→ **TEXTE FOURNI**
++++
Crise sanitaire inédite.

D’une ampleur inédite, la crise sanitaire suscite des risques de nouvelles formes de corruption pour lesquelles il faudra des réponses innovantes, a reconnu Mme Santos Da Costa. « La pandémie a redéfini les méthodes de production, qui ont entraîné des risques opérationnels liés à la numérisation accrue engendrant une nouvelle typologie de fraudes et de corruption. Les réponses à ces nouveaux défis doivent être trouvées à travers des solutions innovantes« , a-t-elle déclaré.

Dans le cadre du panel qui a été modéré par Elsa Gopala Krishnan, analyste juridique principale dans la Division anti-corruption de l’Ocde et conclu par Evelynne Change, chef de la gouvernance, Bureau de coordination de la gouvernance et de la gestion des finances publiques, à la Banque africaine de développement, trois personnalités aux profils différents mais complémentaires ont présenté leurs expériences en matière de conformité d’entreprise et de lutte contre la corruption. Les intervenants ont évoqué tour à tour le besoin en leadership, la nécessité de la volonté politique, l’éducation de la jeunesse ainsi que le rôle des femmes et des jeunes dans les efforts de lutte contre la corruption en Afrique.

L’homme d’affaires Cas Coovadia, président de Business Unity South Africa (Busa), a insisté sur la contribution importante des organisations professionnelles dans la lutte contre la corruption et la promotion de la conformité. « Ces associations d’hommes d’affaires doivent assumer le leadership de la lutte contre la corruption et l’avènement des valeurs éthiques en y travaillant au quotidien, en encourageant leurs membres dans cette voie. Mais en sanctionnant aussi les entreprises qui ne se conforment pas aux règles définies. Ce qui suppose un certain courage« , a-t-il affirmé. S’agissant de la crise sanitaire, il a souligné que la pandémie a soulevé des risques de corruption supplémentaires mais favorise également les opportunités pour promouvoir des programmes de conformité efficaces.
++++
→ **DONNÉES SOURCES**

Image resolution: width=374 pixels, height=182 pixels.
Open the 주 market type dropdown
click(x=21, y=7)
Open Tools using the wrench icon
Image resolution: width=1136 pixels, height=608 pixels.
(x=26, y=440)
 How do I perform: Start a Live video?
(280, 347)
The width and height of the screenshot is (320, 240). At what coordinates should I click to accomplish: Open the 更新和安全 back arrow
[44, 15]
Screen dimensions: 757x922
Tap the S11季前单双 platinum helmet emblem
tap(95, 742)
++++
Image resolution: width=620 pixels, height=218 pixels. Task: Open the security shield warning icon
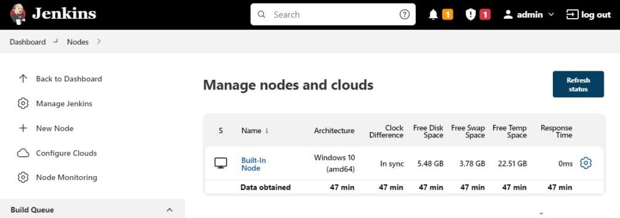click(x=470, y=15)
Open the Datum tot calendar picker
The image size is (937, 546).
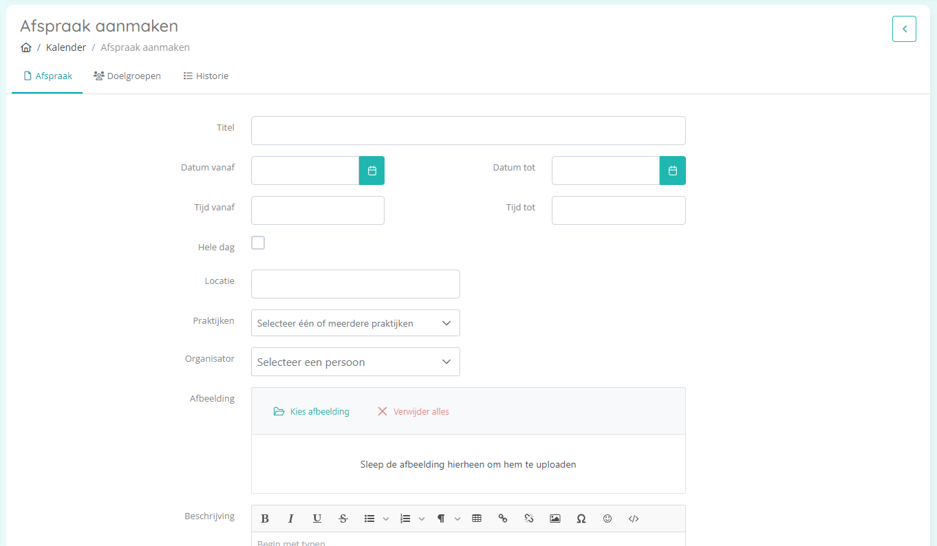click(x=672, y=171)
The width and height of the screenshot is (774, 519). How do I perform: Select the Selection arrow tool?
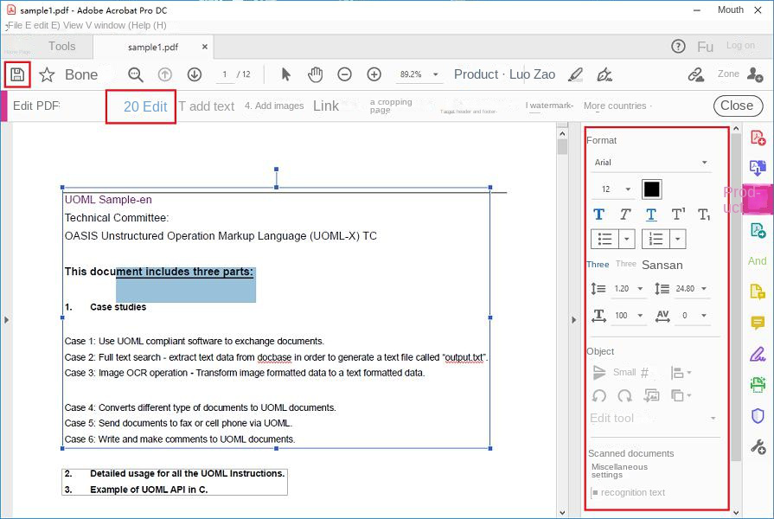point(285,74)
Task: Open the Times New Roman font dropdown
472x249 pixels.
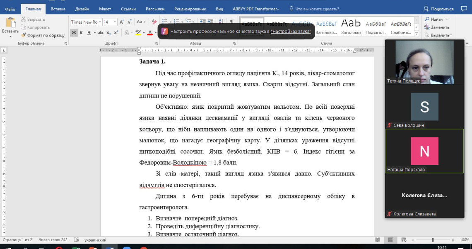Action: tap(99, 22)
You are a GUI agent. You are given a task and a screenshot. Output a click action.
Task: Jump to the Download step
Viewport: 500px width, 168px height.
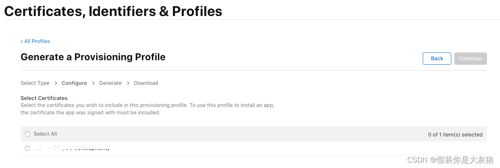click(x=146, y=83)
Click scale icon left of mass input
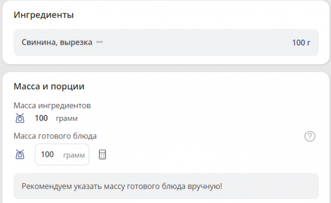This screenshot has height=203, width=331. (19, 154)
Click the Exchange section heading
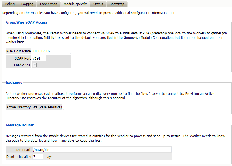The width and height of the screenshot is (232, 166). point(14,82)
++++
→ **ACTIVITÉ**
Réécrivez le passage du texte sur la lutte contre la corruption allant de "Dans le cadre" à "corruption en Afrique." en remplaçant "panel" par "débat".

→ **CORRIGÉ**
Dans le cadre du débat qui a été modéré par Elsa Gopala Krishnan, analyste juridique principale dans la Division anti-corruption de l’Ocde et conclu par Evelynne Change, chef de la gouvernance, Bureau de coordination de la gouvernance et de la gestion des finances publiques, à la Banque africaine de développement, trois personnalités aux profils différents mais complémentaires ont présenté leurs expériences en matière de conformité d’entreprise et de lutte contre la corruption. Les intervenants ont évoqué tour à tour le besoin en leadership, la nécessité de la volonté politique, l’éducation de la jeunesse ainsi que le rôle des femmes et des jeunes dans les efforts de lutte contre la corruption en Afrique.